L’alt-rock di stampo anni ’90 abbraccia un folk oscuro nel secondo disco della band in quattro anni. 

Quella dei The Howlin Orchestra, è una storia oramai conosciuta nel mondo del rock underground, tanto da poterle affibbiare l’appellativo di “standard”. Il gruppo, formato da Matteo perego (voce e chitarra acustica), Paolo Fusini (chitarra elettrica), Stefano Locatelli (Chitarra Acustica e Voce), Valentino Novelli (basso) e Benny Brezzolari (batteria), si è formato in una notte d’estate del 2018. I vari componenti della band non erano di certo nuovi all’ambiente musicale.

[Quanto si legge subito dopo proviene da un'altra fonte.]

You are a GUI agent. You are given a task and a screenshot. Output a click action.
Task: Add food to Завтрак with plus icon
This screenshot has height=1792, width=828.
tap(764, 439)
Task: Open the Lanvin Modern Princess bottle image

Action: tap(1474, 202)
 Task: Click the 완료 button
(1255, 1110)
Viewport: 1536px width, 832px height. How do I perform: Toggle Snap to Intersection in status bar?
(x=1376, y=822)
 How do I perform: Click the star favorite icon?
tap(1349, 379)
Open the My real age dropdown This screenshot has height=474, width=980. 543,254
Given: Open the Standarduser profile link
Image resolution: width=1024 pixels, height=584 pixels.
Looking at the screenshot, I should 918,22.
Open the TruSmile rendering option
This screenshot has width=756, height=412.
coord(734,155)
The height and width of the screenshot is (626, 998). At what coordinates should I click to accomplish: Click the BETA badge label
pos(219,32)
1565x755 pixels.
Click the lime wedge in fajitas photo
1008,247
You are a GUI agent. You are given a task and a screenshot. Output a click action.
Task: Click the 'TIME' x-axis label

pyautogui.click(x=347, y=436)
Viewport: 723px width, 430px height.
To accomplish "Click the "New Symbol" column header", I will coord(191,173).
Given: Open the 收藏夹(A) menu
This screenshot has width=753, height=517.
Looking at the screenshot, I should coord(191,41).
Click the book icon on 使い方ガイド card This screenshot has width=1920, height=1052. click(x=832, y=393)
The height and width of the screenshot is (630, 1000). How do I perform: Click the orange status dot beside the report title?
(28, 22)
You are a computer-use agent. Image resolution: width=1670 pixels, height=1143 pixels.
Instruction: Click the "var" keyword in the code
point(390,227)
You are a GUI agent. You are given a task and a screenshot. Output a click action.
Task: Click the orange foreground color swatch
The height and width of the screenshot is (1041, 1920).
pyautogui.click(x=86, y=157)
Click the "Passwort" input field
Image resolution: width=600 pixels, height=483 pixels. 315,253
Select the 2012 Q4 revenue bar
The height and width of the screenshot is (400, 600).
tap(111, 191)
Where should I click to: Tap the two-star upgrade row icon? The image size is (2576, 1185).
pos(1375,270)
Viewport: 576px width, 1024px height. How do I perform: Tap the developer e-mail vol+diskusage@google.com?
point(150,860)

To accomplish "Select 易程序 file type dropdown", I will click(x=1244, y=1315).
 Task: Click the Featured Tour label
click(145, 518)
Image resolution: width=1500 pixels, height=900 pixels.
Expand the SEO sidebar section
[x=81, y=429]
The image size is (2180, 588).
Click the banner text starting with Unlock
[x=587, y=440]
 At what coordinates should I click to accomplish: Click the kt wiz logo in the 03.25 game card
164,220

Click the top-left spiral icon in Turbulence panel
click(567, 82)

Mentre Perego era già attivo con il suo progetto solista (In The Howling Storm), gli altri elementi militavano all’interno di formazioni diverse, Gea nel caso di Locatelli e Brezzolari, Spread nel caso di Fusini e Novelli.

Ascolta “Blood” nella nostra playlist ‘Underground Italia’

Le cifre stilistiche, appartenenti agli ambienti più disparati, dal grunge allo shoegaze, dei cinque membri, creano un’ottima coesione di fondo in questo disco. In “Spirituals”, debutto del 2020, l’orchestra ululante era approdata verso sonorità folk rock alla White Buffalo, degne delle più ridenti cittadine degli stati americani del sud. Oggi, dopo quattro anni e un tour da spalla ai Verdena, la musica è cambiata. E in un certo senso anche la band. 

The Howling Orchestra, sembra aver puntato il piede sull’acceleratore, e dato una bella spinta alle distorsioni, creando un ambiente oscuro, ruvido e, sotto certi punti di vista, più ricco di sperimentazioni. 

Il cambio di direzione non arriva immediatamente. La traccia di apertura del disco, seppur, metta sul tavolo ambientazioni più scure, mantiene lo scheletro del disco precedente. Con “Tylenol” la questione è ben diversa. Le voci si ingrossano, spuntano distorsioni più presenti e i ritmi si velocizzano. Modus operandi che il quintetto mantiene anche in tracce come “Talkbreathing”, “Dead of Night” e, anche se in maniera più contenuta, nella chiusura “Red Like Blood”. Ci sono momenti più delicati, in cui la band sfrutta in maniera più massiccia palette sonore acustiche. Ne sono un esempio “Boxing Days” o “N4_B”. Trovano spazio anche per piccole porzioni sperimentali, nelle chitarre effettate di “Choke”, o negli slide di “Stain Boy”, che sembrano trasformarsi in droni sintetizzati.